Jemand geht eine Straße entlang. Autos fahren schnell vorbei. – Das klingt wie die unmittelbare Umsetzung des Titels „A Return To Cromley Hall“, was allerdings nicht ganz zutreffend ist. Zumindest, was den Zeitpunkt der Rückkehr angeht. „A Return To Cromley Hall“ ist die Fortsetzung des Albums “A Diary Of Occurrences”, das 2010 erschien (siehe schalldruck Nr. 43, 10/2011). Andy Condon aus Essex (GB), der The Glimmer Room ist, führt mit dieser etwa 46 Minuten dauernden EP seine Erzählung über The Borley Rectory fort, die als Trilogie angelegt ist.
Diese Fortsetzung findet im engeren, d. h. musikalischen Sinn jedoch nur im ersten Track, dem Titelstück, statt. Mir stellte sich zunächst die Frage, wieso das Album mit „A Return To Cromley Hall“ überschrieben ist, wenn es doch um das Pfarrhaus von Borley geht. Cromley Hall? Des Rätsels Lösung schrieb mir Andy Condon selber: Lionel Foyster, der mit seiner Frau Marianne von 1930 an für 15 Monate The Borley Rectory bewohnte, hat seine Geschichte in Buchform gebracht und für diesen Zweck die Namen aller Personen geändert, und das Haus Cromley Hall genannt. Allerdings ist das Buch niemals verlegt worden, weshalb ich auch im Internet keine Verbindung zwischen Cromley Hall und der Borley Rectory finden konnte.
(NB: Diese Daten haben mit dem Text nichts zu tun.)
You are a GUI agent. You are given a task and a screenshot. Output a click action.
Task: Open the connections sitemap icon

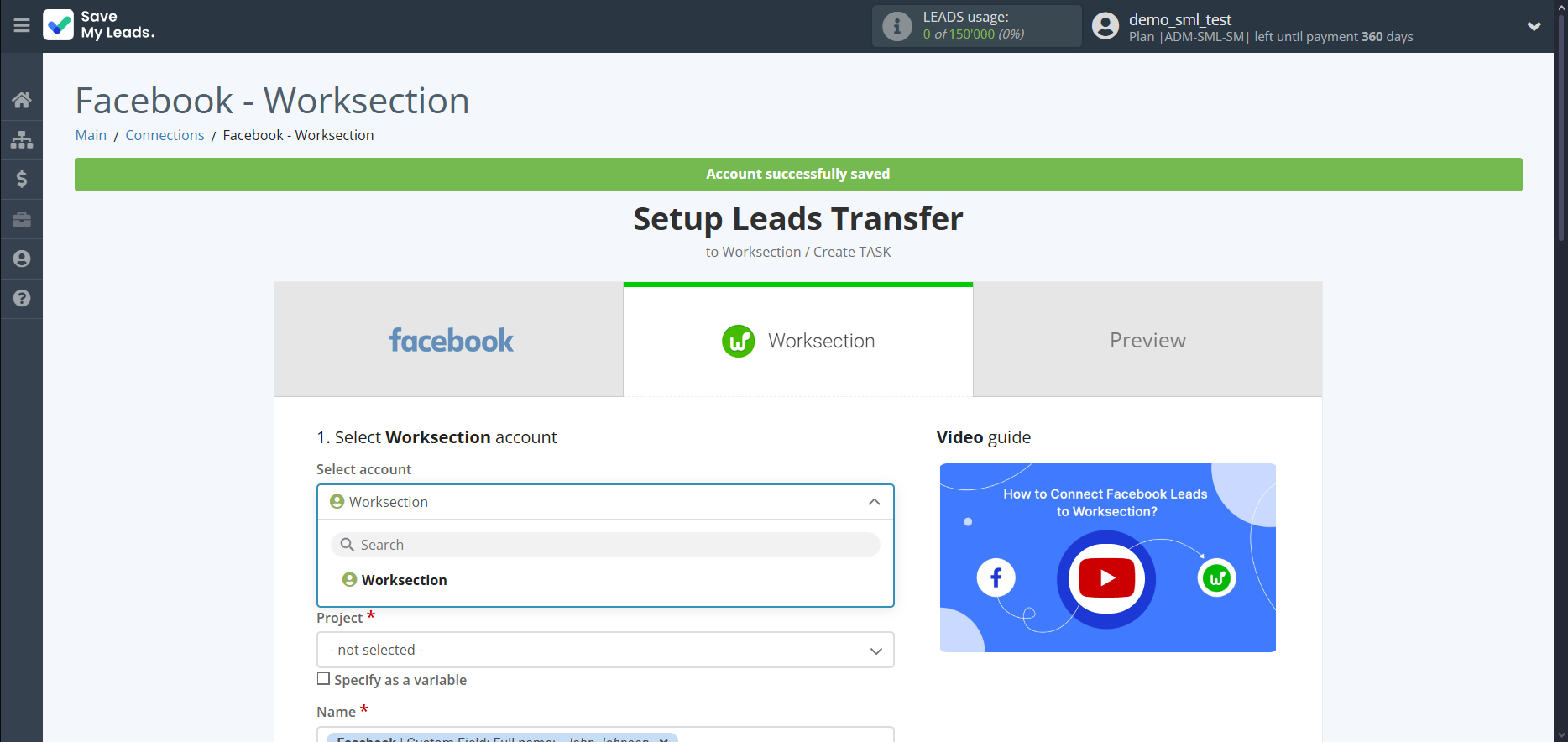pos(22,139)
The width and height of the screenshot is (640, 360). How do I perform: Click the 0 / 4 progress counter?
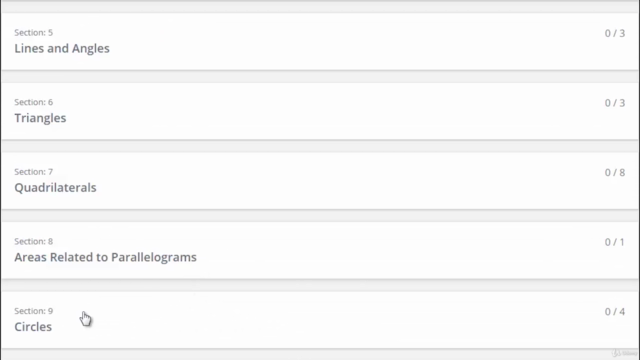coord(615,312)
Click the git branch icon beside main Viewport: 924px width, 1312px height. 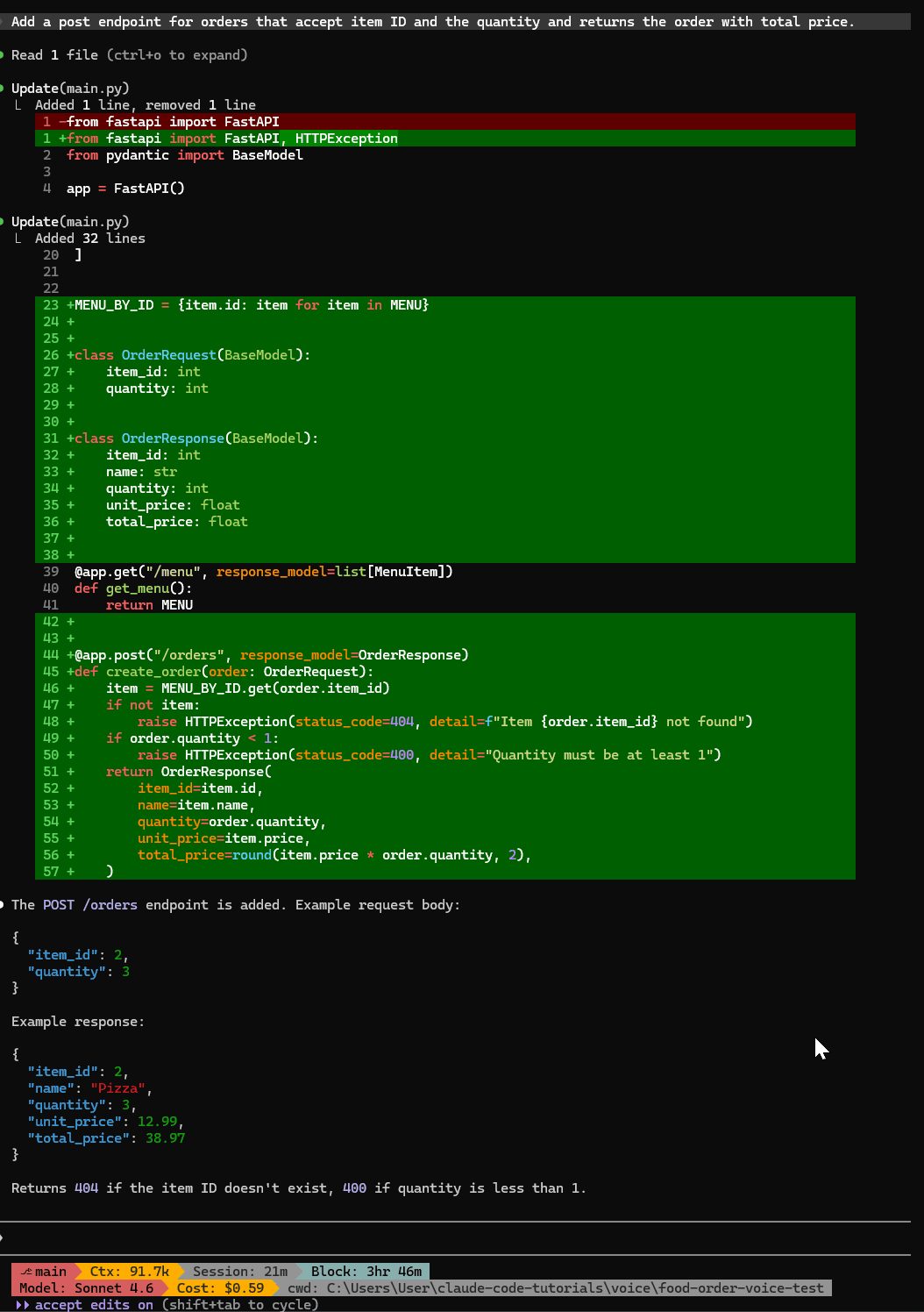[x=26, y=1272]
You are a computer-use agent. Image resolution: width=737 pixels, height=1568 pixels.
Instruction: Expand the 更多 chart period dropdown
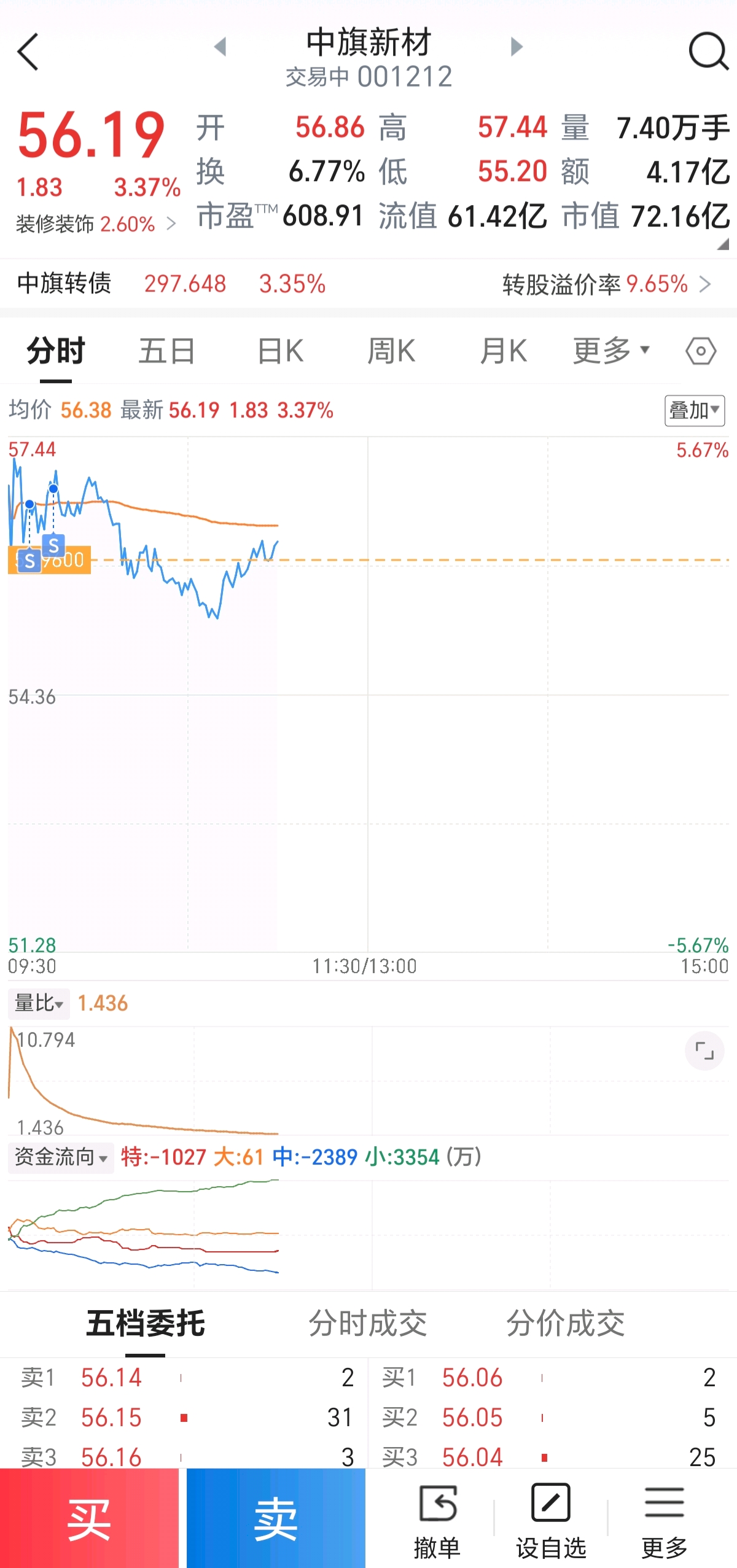tap(611, 351)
Wenige Sätze zur Geschichte hinter der Borley Rectory hatte ich schon in der Rezension zu „A Diary Of Occurrences“ spendiert. Wenn sich The Glimmer Room eine ganze Trilogie lang Zeit nimmt, diese Geschichte musikalisch zu erzählen, so ist es vielleicht interessant, sich diese ein bisschen anzuschauen. Eine Rezension bietet allerdings nicht genügend Raum dafür. Bei Wikipedia z. B. findet sich alles, was wichtig ist.
„A Return To Cromley Hall” nun richtet den Blick auf die letzten Minuten der Reise von Lionel und Marianne Foyster, die sie, von Kanada kommend, im Oktober 1930 in besagtes Pfarrhaus von Borley führte. Es ist der Weg über die alte Landstraße, der die Grundlage für die nun zu hörende Musik ist. Andy Condon ist knapp 83 Jahre nach den Foysters dieselbe Straße gegangen – zu hören zu Beginn, und in Gänze als eigener Teil des Albums: „Walk To The Rectory 10 April 2013“.
Um sich in die beiden auf ihrem Weg hineinzuversetzen, lief Andy Condon denselben. Weil er sich vorstellte, wie Marianne sich gefühlt haben mag, als sie 1930 dort zum ersten Mal auf die Borley Rectory zuging. Und das möglicherweise mit all den Geschichten über das Haus im Kopf, die ihr Mann Lionel ihr zuvor erzählt haben mag. Marianne Foyster kam zum ersten Mal nach Borley; Lionel war wegen seiner verwandtschaftlichen Beziehungen bereits zuvor dort gewesen.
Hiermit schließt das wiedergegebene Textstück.